The research project WAGE
Oil workers, long seen as champions of economic development, are framed as part of the problem in the climate debate, rather than as part of the solution. In public discourse, there is a tendency to portray the green shift as a trade-off between jobs and sustainable emission levels. Such portrayals spur resistance and resentment from organized petroleum workers. WAGE has a different point of entry. The project attempts to spark conversations around how the skills and competencies of workers in the industry and in the labour movement can be harnessed to accelerate a green shift. This entails oil workers who view themselves as relevant actors in a transition, as professionals, as union members and as representatives of these workers. In addition, the project investigates how different pathways affect solidarity within the union movement and between trade unions and environmental actors.
The project will shed light on oil workers' identity formation in the climate debate through qualitative methods, including focus groups, interviews, and document and media analysis. In particular, we will focus on how oil worker unions train their members and develop their skills, develop their strategies, and engage with counterparts and alliance partners in industrial relations and in politics more generally. We will also explore media representations of oil workers and the ‘jobs vs. environment dilemma’.

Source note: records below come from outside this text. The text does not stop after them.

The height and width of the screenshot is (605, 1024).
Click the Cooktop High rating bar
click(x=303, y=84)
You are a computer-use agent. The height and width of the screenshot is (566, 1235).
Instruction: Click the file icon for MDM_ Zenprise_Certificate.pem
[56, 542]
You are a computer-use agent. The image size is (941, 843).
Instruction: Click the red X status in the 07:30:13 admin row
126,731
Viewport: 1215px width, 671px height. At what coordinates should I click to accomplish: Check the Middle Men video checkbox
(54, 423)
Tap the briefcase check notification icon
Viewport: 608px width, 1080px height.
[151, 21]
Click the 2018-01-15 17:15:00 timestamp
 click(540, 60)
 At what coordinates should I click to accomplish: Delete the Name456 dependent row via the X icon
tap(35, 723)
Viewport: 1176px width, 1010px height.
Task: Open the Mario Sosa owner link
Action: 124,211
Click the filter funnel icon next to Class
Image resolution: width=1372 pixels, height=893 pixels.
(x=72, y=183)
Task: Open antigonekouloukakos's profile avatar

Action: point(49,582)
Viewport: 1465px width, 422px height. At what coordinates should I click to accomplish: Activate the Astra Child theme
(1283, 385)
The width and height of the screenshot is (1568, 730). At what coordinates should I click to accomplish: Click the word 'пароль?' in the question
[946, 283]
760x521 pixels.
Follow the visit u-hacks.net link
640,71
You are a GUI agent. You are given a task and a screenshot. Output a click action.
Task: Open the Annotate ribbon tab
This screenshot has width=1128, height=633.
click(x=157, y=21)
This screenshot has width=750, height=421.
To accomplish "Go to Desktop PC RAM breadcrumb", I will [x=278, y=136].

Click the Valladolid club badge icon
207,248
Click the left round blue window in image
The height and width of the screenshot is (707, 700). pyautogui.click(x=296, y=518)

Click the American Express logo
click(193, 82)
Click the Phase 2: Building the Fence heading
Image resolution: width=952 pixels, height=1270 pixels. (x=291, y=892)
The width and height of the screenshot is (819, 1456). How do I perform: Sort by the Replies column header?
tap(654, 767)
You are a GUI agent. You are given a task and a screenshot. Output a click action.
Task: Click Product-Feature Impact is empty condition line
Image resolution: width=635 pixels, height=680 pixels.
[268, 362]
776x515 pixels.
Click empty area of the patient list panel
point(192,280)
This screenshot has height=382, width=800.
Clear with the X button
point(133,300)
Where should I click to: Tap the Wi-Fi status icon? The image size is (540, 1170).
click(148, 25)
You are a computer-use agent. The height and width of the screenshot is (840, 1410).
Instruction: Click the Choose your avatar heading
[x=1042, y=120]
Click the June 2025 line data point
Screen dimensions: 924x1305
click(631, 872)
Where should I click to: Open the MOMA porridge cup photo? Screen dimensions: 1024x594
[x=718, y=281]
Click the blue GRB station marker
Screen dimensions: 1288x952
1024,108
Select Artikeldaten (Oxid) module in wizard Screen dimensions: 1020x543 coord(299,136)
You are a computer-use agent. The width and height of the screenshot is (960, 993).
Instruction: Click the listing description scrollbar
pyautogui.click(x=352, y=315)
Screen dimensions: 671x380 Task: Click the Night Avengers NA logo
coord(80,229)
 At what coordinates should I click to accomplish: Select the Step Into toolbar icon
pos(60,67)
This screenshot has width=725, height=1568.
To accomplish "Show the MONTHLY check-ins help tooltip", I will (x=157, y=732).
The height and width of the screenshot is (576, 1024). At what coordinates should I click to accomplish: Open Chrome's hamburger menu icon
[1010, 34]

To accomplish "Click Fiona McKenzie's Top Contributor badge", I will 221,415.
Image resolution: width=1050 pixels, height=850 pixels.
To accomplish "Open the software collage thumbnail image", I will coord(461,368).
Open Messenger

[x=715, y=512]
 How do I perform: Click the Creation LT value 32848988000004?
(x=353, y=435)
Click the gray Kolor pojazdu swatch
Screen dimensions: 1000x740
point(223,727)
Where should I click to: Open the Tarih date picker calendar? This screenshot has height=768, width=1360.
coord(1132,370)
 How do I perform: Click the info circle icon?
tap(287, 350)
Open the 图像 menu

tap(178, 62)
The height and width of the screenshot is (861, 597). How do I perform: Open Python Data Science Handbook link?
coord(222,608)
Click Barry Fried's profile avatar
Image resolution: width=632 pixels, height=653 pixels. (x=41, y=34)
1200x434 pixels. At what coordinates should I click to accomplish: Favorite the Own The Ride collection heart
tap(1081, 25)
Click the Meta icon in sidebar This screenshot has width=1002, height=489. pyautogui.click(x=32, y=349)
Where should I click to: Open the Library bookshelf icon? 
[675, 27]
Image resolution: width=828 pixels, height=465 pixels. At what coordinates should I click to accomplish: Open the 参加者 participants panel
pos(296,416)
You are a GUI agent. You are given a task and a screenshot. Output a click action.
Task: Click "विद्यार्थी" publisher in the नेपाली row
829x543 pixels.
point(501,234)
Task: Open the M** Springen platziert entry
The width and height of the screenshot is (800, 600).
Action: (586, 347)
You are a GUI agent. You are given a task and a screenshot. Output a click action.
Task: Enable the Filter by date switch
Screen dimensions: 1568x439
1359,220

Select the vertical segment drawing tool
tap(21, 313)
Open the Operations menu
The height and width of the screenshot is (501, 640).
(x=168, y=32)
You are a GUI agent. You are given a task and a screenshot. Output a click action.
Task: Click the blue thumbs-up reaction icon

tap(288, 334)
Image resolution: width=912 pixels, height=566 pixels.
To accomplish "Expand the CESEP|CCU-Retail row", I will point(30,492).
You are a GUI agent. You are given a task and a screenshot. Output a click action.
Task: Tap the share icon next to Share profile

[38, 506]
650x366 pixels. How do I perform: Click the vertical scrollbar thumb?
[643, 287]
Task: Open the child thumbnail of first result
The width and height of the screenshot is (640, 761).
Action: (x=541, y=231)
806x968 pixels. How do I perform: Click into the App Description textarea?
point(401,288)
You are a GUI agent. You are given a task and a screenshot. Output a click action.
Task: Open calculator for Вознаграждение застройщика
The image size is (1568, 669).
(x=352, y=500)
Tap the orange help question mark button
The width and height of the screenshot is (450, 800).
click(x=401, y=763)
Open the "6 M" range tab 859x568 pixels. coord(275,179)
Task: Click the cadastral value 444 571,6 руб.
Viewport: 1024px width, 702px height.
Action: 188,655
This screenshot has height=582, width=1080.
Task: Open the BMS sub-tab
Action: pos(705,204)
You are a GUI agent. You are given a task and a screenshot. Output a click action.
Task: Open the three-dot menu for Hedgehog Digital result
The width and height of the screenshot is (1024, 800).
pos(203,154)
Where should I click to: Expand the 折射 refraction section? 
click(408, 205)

Thus far, the WAGE researcher team has conducted focus groups with industrial unions in Norway and Nigeria, covering different sectoral unions representing different forms of employment status and position in the industry (incl. community workers and artisanal refiners in the Niger Delta). The conversations have covered notions of transition, roles and role perceptions, the responsibilities and opportunities of unionized workers, as well as the relations between workers, media and climate activists. Our research tools and strategies are developed in dialogue with trade unions in the industry. Currently, we are planning a second round of focus groups in Norway, interviews with union representatives in California, a media analysis of the stimulus package from the Norwegian state to the petroleum industry, as well as a study of competence development policies in the Norwegian union movement through document analysis and interviews with union officials. Finally, we are in the process of disseminating our research through webinars, academic conferences and events hosted by petroleum unions.
WAGE is an inter-disciplinary project, and its empirical research on oil workers informs, and are informed by, theoretical concepts and debates, including hegemony in media studies, labour agency in human geography, the concept of alienation, as well as a broad debate within social sciences on the relevance of “greening work”, “climate jobs” and “green skills” in a just transition.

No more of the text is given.